Our goal is to formulate hypothesis tests such that we can get some valuable insights for a potential company.

My approach for this project has been:

Formulate interesting questions-->In order to get some useful insights
EDA--> In order to get an understanding of our data summarizing their main characteristics mainly through visualization
Defining Null and Alternative Hypotheses-->Answer to the research question and guide data collection and interpretation
Set Alpha level--> I used a alpha level of 0.05 for all my Hypotheses
Test our Data Set--> Use different tests to understand the p-value
Check Effect Size--> d cohen's formula
Obtain valuable Insights--> Give some raccomandations

Formulate our Questions

Does discount amount have a statistically significant effect on the quantity of a product in an order? If so, at what level(s) of discount?
Is it December, considering the Christmas time period in it, the month with the highest revenue?
Does discount amount have a statistically significant effect on the revenue of a product in an order? If so, at what level(s) of discount?
There is a statistically significant difference on shipping time between different shipper companies?
There is a statistically significant difference in terms of Revenue for different countries?
There is statistically significant difference in terms of Revenue between different categories?

Let's go through each question!

1. Does discount amount have a statistically significant effect on the quantity of a product in an order? If so, at what level(s) of discount?

Defining Null and Alternative Hipothesis

Considering that we wanna observe if the quantity sold discounted is greater than the quantity sold not discounted we'll perform a One Tail Test.

H_null = qt. discounted sold <= qt. not discounted sold H_alt = qt. discounted sold > qt. not discounted sold

Welch's Test

Effect Size

With or Without Discount Applied

Conclusions

Results are all statistically significant except for the level 0.1.

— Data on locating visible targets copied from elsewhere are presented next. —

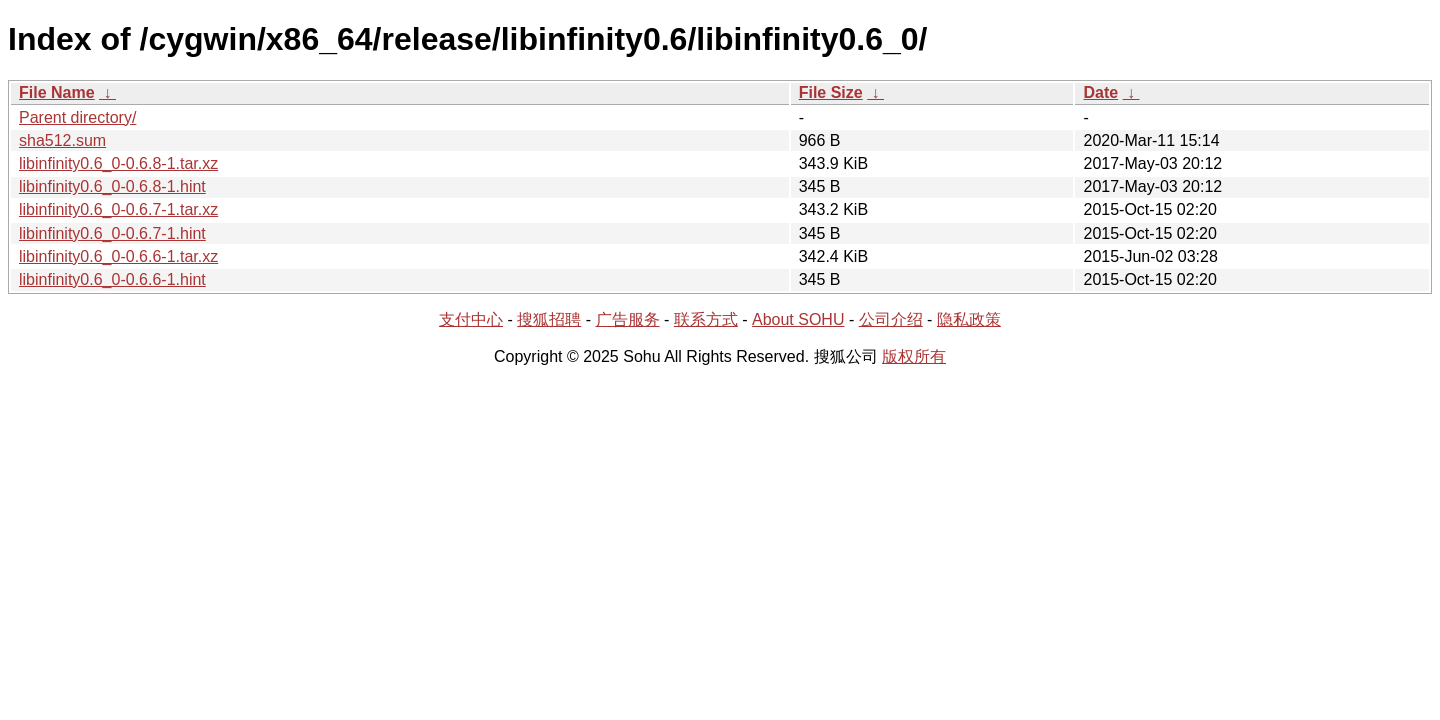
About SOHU (798, 319)
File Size (831, 92)
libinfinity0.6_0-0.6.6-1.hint (112, 279)
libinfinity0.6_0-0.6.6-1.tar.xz (118, 256)
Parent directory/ (77, 117)
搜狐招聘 (549, 319)
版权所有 (914, 356)
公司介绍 (891, 319)
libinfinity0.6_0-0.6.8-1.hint (112, 186)
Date (1100, 92)
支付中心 (471, 319)
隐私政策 (969, 319)
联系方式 (706, 319)
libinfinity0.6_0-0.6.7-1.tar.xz (118, 209)
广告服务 (628, 319)
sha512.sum (62, 140)
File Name (57, 92)
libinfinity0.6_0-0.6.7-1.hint (112, 233)
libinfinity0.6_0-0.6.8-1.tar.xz (118, 163)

This means that a discount of 10% on average doesn't have any impact on the quantity sold compared to not applying the discount.

We advice so, to use a 5% discount instead, d Cohen's for 5% discount results being the one with the highest effect size, moreover smaller leave us more profit but still does have an higher impact on quantity sold compared to the 10%, or to apply an higher discount level to try to increase the quantity sold.

Different Levels of Discounts

Conclusions

Results, as we can see from the p-value, are all not statistically significant.

This means that we failed to reject the null hypothesis.

We advice the management build their strategies taking in consideration the presence or not of the discount instead of a comparison between different levels of discount.

2. Is it December, considering the Christmas time period in it, the month with the highest revenue?

Defining Null and Alternative Hipotheses

H_null = Revenue for December <= Revenue other month

H_alt = Revenue for December > Revenue other month

As we thought during December we've got an high Revenue peak due to the Christmas, but as we can see May results having the highest peak followed by August.